Text:
Die Differenzen von damals und ihre Entstehung müssten genau analysiert werden, aber auch die Impulse, die Luther gab. Leppin gegenüber kath.ch: «Der positive Impuls Luthers ist ein grundökumenischer, wenn er sagt: Es ist eine Gnade Gottes, von der wir alle leben.» Der ökumenische Gedanke ist so neu nicht. Er wurde in der Gemeinsamen Erklärung zur Rechtsfertigungslehre im Jahre 1999 festgehalten, präzisierte Leppin. An den heutigen Theologen liege es, dass sie immer wieder diesen Gedanken in das wissenschaftliche und ökumenische Gespräch einbringen.

Thönissen: Luther – ein Katholik?

Über eine mögliche heutige Einbindung Luthers in die Lehre der katholischen Kirche referierte der katholische Theologe Wolfgang Thönissen, Professor für Ökumenische Theologie in Paderborn. Er meinte in seinem Vortrag, er könne damit leben, «dass Luther der Reformator ist. Reformator heisst aber, er steht ausserhalb der Kirche», warnte Thönissen und ergänzte: «Wenn ich aber sage, er steht als Reformator, der die Reform der Kirche wollte, in der Kirche, dann ist er in gewisser Weise katholisch. Ich brauche den Begriff Reformator nicht abzuweisen. Ich nehme dieses Kantige, das Dagegen-sein, sehr wohl wahr. Aber ich meine, dass er auf dem Boden der katholischen Kirche stehen geblieben ist.»

Aufgaben:
• 1. Beantworte zum Text über Luther folgende Fragen:
(a) In welchem Jahr wurde der ökumenische Gedanke laut Leppin in einer gemeinsamen Erklärung festgehalten?
(b) In welcher Stadt ist Wolfgang Thönissen Professor für Ökumenische Theologie?
(c) Auf welchem Boden ist Luther nach Thönissens Meinung stehen geblieben?
• 2. Fasse den Text über Luther in zwei Sätzen zusammen.
• 3. Schreib den Abschnitt aus dem Text über Luther zwischen „Die Differenzen von“ und „ökumenische Gespräch einbringen.“ einschließlich noch einmal ab. Tausche dabei „Theologen“ gegen „Gelehrten“ aus.

Datenübersicht:
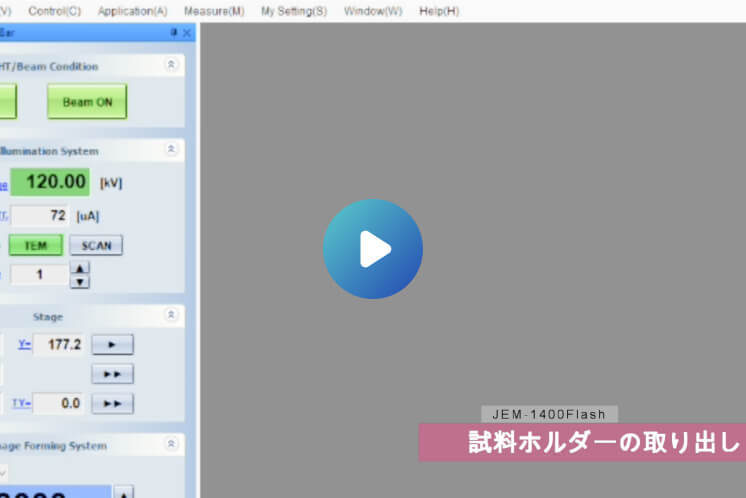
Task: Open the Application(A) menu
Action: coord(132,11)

==

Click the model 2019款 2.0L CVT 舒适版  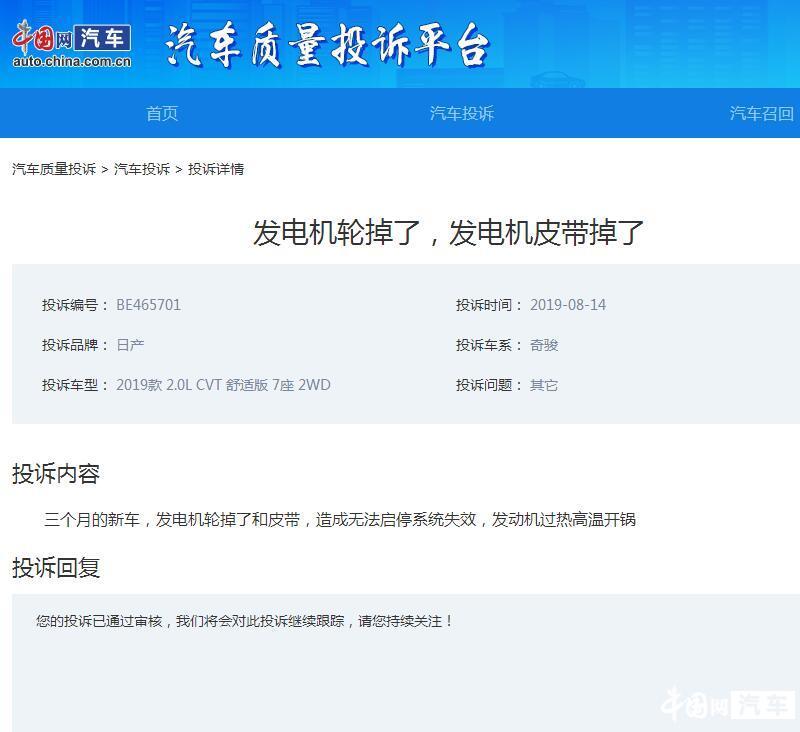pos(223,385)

Lösungen:
• 1.
(a) 1999
(b) In Paderborn
(c) Auf dem Boden der katholischen Kirche

• 2. Leppin sieht Luthers positiven Impuls als grundökumenisch, weil alle von der Gnade Gottes leben, und dieser Gedanke wurde schon 1999 in einer gemeinsamen Erklärung festgehalten. Der katholische Theologe Wolfgang Thönissen meint, Luther sei als Reformator, der die Reform der Kirche wollte, auf dem Boden der katholischen Kirche stehen geblieben.

• 3.
Die Differenzen von damals und ihre Entstehung müssten genau analysiert werden, aber auch die Impulse, die Luther gab. Leppin gegenüber kath.ch: «Der positive Impuls Luthers ist ein grundökumenischer, wenn er sagt: Es ist eine Gnade Gottes, von der wir alle leben.» Der ökumenische Gedanke ist so neu nicht. Er wurde in der Gemeinsamen Erklärung zur Rechtsfertigungslehre im Jahre 1999 festgehalten, präzisierte Leppin. An den heutigen Gelehrten liege es, dass sie immer wieder diesen Gedanken in das wissenschaftliche und ökumenische Gespräch einbringen.